Required work:
Copy every line of the following data that includes the string "will".

(Pixel coordinate grounding data)
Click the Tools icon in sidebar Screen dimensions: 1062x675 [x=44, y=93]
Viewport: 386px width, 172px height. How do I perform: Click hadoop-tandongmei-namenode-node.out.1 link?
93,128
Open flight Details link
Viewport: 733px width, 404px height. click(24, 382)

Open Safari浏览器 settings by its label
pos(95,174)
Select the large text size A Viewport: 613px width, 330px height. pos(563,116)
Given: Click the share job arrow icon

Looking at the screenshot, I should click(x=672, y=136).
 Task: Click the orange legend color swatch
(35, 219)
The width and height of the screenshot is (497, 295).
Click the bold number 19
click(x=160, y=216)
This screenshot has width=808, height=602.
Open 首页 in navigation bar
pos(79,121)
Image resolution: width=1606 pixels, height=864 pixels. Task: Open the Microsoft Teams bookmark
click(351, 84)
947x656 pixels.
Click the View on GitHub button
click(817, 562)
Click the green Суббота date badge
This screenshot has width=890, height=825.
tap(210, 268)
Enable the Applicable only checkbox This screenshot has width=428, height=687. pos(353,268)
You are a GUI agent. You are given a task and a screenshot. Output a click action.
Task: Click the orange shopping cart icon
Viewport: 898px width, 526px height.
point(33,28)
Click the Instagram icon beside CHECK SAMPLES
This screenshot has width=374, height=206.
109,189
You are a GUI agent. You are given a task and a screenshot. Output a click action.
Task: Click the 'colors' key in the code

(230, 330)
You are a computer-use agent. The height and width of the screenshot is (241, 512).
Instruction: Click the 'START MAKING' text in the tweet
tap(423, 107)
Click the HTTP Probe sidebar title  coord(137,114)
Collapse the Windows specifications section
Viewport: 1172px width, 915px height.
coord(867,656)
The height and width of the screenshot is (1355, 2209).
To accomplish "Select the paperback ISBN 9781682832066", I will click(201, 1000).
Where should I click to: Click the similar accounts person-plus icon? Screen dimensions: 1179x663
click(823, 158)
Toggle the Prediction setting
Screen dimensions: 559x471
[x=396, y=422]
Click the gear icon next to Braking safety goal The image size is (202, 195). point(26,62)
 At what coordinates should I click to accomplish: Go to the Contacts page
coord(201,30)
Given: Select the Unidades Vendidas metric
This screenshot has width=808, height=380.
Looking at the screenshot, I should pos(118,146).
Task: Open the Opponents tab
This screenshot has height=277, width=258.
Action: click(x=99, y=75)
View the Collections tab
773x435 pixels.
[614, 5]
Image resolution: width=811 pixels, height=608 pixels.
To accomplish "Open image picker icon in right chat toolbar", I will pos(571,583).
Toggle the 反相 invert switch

Exercise answer:
To accomplish "Select the paperback ISBN 9781682832066", I will click(201, 1000).
To accomplish "Open image picker icon in right chat toolbar", I will pos(571,583).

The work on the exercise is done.